Jeanne d’Arc

4 Juil

joan of arc

 

Avant de parler du spectacle Jeanne d’Arc qui s’est joué le week-end dernier au Théâtre des Variétés, il est nécessaire de parler du contexte de ce spectacle. Cette création s’inscrit en effet dans le cadre du festival du Futur Composé qui réunit depuis 18 ans des artistes et des autistes. Une lettre qui change entre ces deux mots qui montre à la fois ce qui différencie et ce qui unit ces comédiens sans particularité et ces jeunes avec une différence. Une lettre qui change, donc, mais sur scène, tous sont comédiens, unis, faisant montre d’une attention exceptionnelle des uns envers les autres, et donnent avec une générosité sans retenue le meilleur d’eux-mêmes, voire davantage.

Il est ainsi extrêmement difficile de « parler » ou « d’écrire » au sujet du spectacle auquel j’ai assisté la semaine dernière. Parce qu’il s’agit d’abord d’une expérience sensible. Et que le sensible se vit bien davantage qu’il ne peut se dire. Jeanne d’Arc, c’est l’histoire d’une troupe de comédiens qui se prépare aux représentations d’une pièce sur la très célèbre guerrière sauveuse de Charles VII et dont l’avion s’écrase au milieu du désert, avec un metteur en scène qui veut absolument poursuivre les répétitions malgré la situation.
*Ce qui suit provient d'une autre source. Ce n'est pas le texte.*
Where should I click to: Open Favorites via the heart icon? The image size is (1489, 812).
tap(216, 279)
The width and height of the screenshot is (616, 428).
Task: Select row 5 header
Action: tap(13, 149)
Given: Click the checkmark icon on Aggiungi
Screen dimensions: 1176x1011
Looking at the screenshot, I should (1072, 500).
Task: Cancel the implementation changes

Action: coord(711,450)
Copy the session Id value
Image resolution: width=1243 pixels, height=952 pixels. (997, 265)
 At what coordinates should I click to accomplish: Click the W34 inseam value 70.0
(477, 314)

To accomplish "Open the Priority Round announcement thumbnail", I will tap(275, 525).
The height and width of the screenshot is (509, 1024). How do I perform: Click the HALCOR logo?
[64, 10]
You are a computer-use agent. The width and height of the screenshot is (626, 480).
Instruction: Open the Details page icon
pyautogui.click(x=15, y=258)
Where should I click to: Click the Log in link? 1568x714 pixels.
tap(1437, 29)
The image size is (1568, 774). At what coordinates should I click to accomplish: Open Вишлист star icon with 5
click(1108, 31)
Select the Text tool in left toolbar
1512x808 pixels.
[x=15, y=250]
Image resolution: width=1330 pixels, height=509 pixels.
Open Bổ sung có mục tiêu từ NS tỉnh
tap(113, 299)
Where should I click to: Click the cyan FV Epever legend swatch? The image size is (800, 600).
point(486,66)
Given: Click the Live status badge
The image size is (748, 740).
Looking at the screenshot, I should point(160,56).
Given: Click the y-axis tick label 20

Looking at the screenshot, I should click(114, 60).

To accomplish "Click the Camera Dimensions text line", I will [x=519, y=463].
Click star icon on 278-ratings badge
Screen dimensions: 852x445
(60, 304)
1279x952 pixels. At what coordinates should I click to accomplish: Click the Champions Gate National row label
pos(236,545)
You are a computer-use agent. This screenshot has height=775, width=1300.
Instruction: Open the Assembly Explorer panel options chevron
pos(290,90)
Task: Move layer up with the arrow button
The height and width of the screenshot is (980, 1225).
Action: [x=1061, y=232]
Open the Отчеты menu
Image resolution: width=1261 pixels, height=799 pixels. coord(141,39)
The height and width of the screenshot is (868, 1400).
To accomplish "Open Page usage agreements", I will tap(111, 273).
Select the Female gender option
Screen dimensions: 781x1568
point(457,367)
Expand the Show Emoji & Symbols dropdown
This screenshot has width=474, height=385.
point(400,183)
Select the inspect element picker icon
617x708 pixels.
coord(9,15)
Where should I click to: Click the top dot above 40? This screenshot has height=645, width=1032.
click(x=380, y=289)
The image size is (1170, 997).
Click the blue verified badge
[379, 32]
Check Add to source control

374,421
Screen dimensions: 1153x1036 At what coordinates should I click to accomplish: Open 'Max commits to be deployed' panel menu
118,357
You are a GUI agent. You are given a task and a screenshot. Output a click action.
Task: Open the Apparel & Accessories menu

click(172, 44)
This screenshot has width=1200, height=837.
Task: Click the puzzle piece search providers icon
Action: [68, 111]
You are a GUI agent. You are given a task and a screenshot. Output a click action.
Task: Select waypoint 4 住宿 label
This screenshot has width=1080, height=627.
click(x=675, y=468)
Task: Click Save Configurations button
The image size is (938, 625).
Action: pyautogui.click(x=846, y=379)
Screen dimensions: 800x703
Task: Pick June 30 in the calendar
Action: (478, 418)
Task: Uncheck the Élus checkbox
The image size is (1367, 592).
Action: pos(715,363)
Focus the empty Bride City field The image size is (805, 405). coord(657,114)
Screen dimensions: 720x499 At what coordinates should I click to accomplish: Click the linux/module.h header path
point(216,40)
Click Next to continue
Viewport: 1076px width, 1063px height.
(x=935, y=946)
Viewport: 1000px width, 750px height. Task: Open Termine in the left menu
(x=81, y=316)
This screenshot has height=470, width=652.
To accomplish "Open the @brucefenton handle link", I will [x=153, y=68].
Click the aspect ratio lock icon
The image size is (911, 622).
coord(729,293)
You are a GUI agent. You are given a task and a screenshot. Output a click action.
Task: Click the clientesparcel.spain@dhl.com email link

Jeanne d’Arc y serait en fait la sœur de Charles VII, donnée en pension à un couple de Domrémy mais n’en ayant pas moins reçu une éducation royale. Une histoire un peu déjantée donc, écrite par le fondateur du festival Gilles Roland-Manuel, à laquelle – et c’est la seule réserve que j’exprimerais – on ne comprend pas toujours tout, mais qui sert de support à de très belles séquences scéniques et à l’expression indirecte par les jeunes acteurs d’un certain nombre de questions et de réponse sur qui ils sont.

Passant donc du désert aux châteaux, de la recherche d’indigènes dans le désert  aux manœuvres de cour, les jeunes et leurs éducateurs nous entraînent dans un voyage unique où l’on se sent bien dès lors qu’on accepte de lâcher prise pour entrer dans leur univers. Bénéficiant d’une création graphique exceptionnelle projetée sur écran, de la présence du groupe musical Pacha et aussi de la présence lumineuse et de la voix envoutante de Maëva Clamaron, cette pièce est un rare concentré d’émotions portées par les mots, les voix, les chants et l’alchimie qui s’est indéniablement créée au sein de cette troupe. Une célébration de la richesse de la diversité au présent et pas seulement au futur composé.